Positive Results Reported for Evolocumab in Statin-Intolerant Patients With High Cholesterol
Phase III study meets co-primary endpoints of LDL cholesterol reduction (January 23)
The phase III GAUSS-2 (Goal Achievement After Utilizing an Anti-PCSK9 Antibody in Statin-Intolerant Subjects-2) trial evaluating evolocumab (Amgen) in patients with high cholesterol who cannot tolerate statins has met its co-primary endpoints: the percent reduction from baseline in low-density lipoprotein cholesterol (LDL-C) at week 12 and the mean percent reduction from baseline in LDL-C at weeks 10 and 12.
The mean percent reductions in LDL-C, or “bad” cholesterol, compared with ezetimibe were consistent with results observed in the phase II GAUSS study.
Evolocumab is an investigational fully human monoclonal antibody that inhibits proprotein convertase subtilisin/kexin type 9 (PCSK9), a protein that reduces the liver’s ability to remove LDL-C from the blood.
The GAUSS-2 trial evaluated the safety, tolerability, and efficacy of evolocumab in 307 patients with high cholesterol who could not tolerate effective doses of at least two different statins because of muscle-related adverse effects.
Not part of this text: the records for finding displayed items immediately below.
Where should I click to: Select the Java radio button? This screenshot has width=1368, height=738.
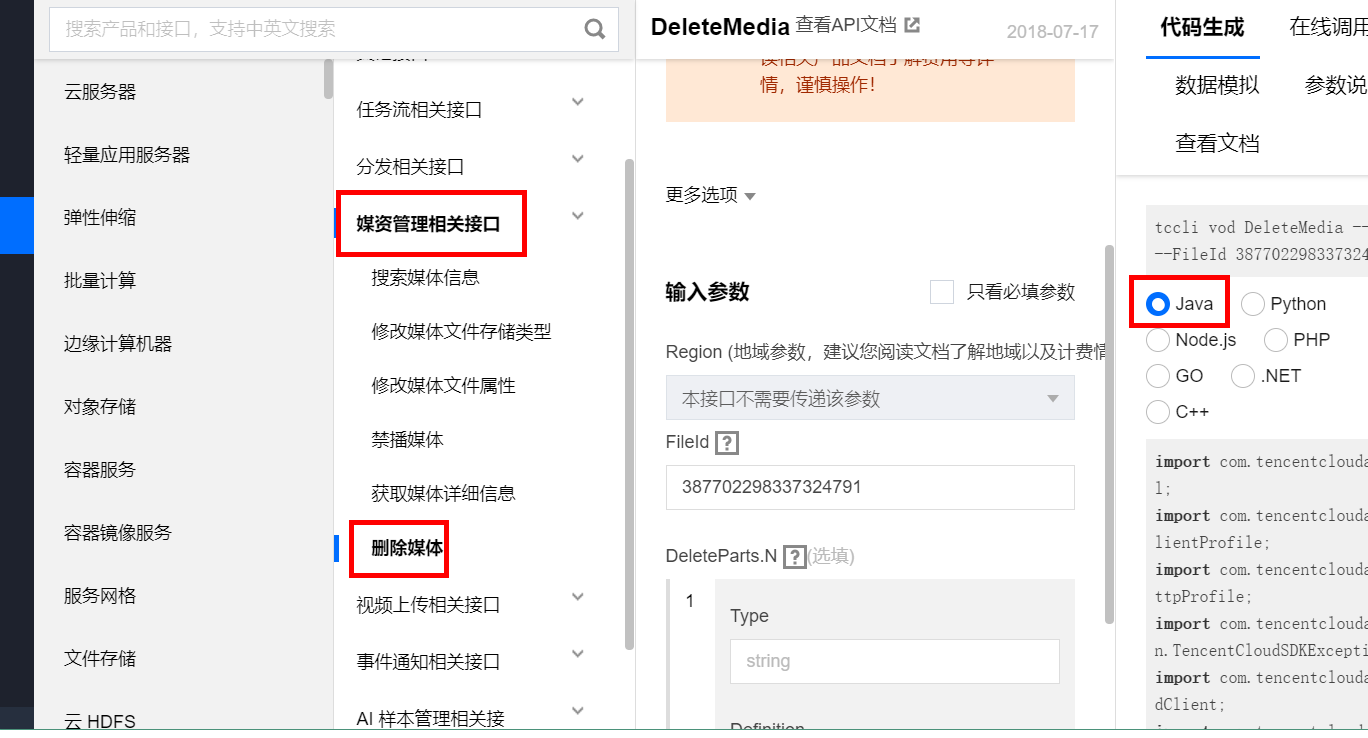(1157, 302)
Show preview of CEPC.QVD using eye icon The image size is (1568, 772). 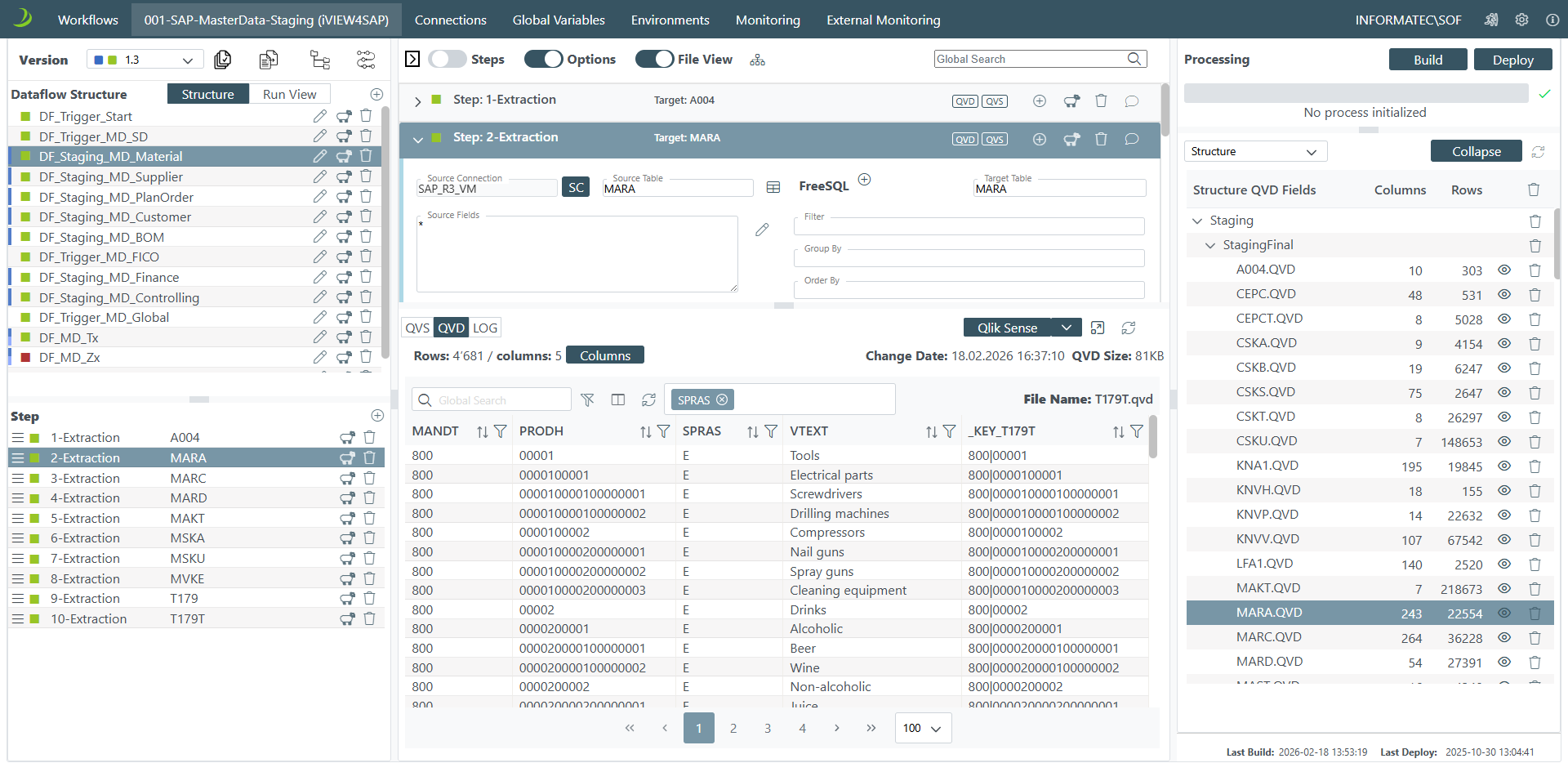click(x=1503, y=294)
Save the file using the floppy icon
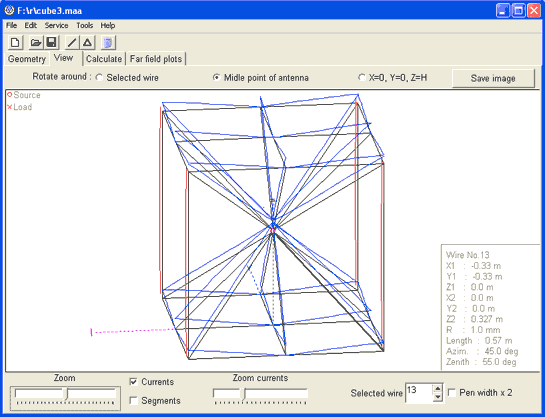Screen dimensions: 545x417 [51, 43]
The patients were randomly assigned to one of four treatment groups: subcutaneous (SC) evolocumab 140 mg every 2 weeks and oral placebo daily; SC evolocumab 420 mg monthly and oral placebo daily; SC placebo every 2 weeks and oral ezetimibe 10 mg daily; or SC placebo monthly and oral ezetimibe 10 mg daily.
Safety was generally balanced across treatment groups. The most common adverse events were headache (7.8% evolocumab vs. 8.8% ezetimibe), myalgia (7.8% vs. 17.6%), pain in an extremity (6.8% vs. 1.0%), and muscle spasms (6.3% vs. 3.9%).